The robustness of various types of nanoparticles (NPs), namely gold‐core rhodamine B‐labelled silica, CdSe/CdS/ZnS core–shell–shell QDs and Y2O3:Eu3+ (5%), was investigated by recording the luminescence of (single) NPs before and after various cycles of electron bombardments. The luminescence of the rhodamine B dye and QDs was completely quenched after a single exposure to 60 ke− nm–2 with energy of 120 keV, while the Y2O3:Eu3+ NPs are robust, i.e. luminescence is observed after exposure to 120 keV electrons, even after an electron dose of 66 Me− nm–2. The intensity of Y2O3:Eu3+ NPs initially decreases, but rapidly reaches a constant value. Approximately 20% of the original intensity is maintained. The intensity loss is independent on the electron flux and determined by the total electron dose. The cause of the drop in intensity is probably the creation of defects in the surface layers of the NP or the interaction with carbon deposits accumulating on the NPs during electron beam exposure.

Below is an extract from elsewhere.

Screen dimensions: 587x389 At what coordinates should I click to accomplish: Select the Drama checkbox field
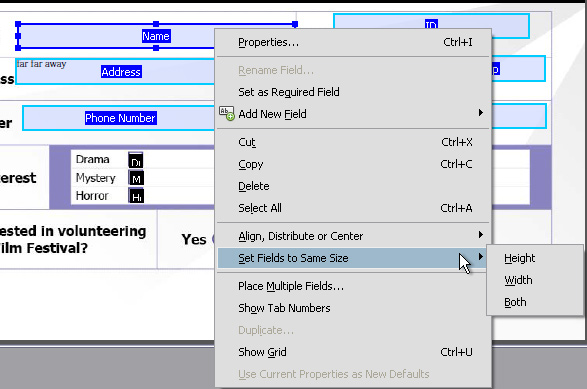point(136,160)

The robust character of the Y2O3:Eu3+ makes the NPs promising as fiducial marker in correlative light and electron microscopy. In addition, the sharp and characteristic line emission can be used to create a variety of luminescent labels by changing and combining the type of dopant ion. The various labels can be detected down to the single particle level by recording the emission spectra of these labels.